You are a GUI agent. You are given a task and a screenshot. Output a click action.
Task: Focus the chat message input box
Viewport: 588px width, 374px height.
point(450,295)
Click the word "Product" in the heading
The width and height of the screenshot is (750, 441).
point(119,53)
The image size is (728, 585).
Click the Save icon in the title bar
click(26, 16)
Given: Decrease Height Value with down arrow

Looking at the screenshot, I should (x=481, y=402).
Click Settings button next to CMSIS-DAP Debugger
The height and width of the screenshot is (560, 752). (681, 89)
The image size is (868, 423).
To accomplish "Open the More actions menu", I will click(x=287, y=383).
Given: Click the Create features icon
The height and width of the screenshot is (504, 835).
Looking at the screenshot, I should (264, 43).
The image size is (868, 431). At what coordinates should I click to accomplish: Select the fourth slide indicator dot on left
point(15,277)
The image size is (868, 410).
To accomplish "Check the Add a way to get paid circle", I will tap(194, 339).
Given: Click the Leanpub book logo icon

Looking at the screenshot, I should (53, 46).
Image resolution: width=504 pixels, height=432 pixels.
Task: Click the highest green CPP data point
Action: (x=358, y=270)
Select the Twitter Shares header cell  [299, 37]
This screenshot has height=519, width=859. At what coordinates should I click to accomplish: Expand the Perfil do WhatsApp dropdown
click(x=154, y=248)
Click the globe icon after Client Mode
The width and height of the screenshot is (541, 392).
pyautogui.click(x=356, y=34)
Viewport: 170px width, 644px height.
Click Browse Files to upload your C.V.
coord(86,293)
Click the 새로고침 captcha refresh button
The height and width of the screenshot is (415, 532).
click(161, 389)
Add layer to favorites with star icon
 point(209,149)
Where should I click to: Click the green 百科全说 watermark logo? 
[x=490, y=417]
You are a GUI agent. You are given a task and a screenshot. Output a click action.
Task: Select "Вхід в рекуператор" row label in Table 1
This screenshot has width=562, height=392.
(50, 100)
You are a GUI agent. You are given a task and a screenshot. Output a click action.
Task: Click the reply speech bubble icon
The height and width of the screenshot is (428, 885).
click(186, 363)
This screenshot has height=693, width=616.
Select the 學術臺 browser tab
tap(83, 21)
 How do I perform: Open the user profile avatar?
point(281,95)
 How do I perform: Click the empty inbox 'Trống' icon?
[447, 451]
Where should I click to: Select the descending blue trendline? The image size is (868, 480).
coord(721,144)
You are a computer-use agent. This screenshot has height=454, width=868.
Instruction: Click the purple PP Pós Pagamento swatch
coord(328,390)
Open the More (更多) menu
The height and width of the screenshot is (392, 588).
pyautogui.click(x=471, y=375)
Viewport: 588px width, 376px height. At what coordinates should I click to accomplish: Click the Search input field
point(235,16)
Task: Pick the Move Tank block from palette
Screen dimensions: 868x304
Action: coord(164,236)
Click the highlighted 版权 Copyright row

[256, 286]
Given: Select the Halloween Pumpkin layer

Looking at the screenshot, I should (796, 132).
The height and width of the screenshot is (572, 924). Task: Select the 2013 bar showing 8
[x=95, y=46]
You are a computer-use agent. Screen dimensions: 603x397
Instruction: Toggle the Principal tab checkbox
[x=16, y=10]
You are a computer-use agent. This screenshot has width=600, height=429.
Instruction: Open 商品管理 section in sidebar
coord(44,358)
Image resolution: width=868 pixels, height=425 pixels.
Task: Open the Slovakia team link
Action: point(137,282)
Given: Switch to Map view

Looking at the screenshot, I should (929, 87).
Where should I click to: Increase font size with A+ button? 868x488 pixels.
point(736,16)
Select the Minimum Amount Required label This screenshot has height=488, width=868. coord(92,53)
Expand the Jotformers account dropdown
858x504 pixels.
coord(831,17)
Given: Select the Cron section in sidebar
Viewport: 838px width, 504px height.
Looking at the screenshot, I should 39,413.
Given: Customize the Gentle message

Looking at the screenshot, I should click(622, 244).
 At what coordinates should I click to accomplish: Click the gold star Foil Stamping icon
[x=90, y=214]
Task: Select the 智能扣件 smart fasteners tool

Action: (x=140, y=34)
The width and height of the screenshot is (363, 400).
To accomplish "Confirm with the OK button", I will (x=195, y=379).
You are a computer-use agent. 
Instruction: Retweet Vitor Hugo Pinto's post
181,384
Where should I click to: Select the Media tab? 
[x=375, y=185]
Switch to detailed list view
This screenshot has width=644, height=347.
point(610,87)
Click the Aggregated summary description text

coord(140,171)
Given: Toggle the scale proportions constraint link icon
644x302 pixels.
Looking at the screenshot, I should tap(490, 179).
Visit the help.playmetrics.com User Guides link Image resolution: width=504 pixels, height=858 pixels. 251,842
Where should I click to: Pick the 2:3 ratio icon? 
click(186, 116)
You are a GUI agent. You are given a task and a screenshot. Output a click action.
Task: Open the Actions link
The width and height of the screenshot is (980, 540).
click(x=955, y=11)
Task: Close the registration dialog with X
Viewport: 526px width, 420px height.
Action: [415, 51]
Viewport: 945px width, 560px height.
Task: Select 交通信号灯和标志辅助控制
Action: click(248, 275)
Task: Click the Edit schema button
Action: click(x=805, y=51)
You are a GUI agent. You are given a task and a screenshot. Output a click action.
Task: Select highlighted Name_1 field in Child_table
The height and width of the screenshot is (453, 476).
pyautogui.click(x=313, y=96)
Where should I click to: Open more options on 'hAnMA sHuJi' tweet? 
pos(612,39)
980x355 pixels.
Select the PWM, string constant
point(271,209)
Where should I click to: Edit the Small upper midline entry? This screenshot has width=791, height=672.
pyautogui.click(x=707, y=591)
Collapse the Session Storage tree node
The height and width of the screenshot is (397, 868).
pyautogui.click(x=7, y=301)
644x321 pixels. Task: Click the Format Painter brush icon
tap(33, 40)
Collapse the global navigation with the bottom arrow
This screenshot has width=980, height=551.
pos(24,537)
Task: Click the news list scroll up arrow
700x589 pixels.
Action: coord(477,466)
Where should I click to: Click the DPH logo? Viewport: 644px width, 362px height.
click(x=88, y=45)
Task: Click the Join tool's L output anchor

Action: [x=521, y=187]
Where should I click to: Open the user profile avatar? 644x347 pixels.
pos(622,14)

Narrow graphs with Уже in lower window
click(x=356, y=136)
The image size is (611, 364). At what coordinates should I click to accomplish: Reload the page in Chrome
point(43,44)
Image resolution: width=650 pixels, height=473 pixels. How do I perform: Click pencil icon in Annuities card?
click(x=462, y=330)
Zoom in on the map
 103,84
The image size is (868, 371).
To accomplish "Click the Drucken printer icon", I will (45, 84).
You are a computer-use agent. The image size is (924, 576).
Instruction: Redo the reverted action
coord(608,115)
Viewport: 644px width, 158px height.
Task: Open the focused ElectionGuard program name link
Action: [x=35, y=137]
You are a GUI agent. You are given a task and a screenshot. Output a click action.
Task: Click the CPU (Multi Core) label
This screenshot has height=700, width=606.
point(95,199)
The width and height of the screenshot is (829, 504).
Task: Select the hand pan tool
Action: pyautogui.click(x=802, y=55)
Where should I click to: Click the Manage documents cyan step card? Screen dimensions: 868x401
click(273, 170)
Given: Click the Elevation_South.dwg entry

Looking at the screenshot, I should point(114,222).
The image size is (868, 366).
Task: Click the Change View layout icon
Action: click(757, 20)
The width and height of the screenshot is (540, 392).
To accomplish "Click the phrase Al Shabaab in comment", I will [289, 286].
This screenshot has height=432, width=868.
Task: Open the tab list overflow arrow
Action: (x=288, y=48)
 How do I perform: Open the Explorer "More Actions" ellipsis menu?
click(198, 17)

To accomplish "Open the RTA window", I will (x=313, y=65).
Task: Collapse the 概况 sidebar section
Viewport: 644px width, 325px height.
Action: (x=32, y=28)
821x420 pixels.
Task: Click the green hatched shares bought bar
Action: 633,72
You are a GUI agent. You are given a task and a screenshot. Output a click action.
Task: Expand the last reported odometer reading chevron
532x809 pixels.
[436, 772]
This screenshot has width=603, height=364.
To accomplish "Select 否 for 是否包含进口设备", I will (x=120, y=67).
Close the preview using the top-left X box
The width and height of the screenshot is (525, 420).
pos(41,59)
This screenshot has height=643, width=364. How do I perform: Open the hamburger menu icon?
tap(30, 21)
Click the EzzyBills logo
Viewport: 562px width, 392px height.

+ + + +

### TO DO
Set down the lines of the records exactly, from the first one through the line containing "Click the word", and add nothing else.

### REPLY TO THE EXERCISE
You are a GUI agent. You are given a task and a screenshot. Output a click action.
Task: Focus the chat message input box
Viewport: 588px width, 374px height.
point(450,295)
Click the word "Product" in the heading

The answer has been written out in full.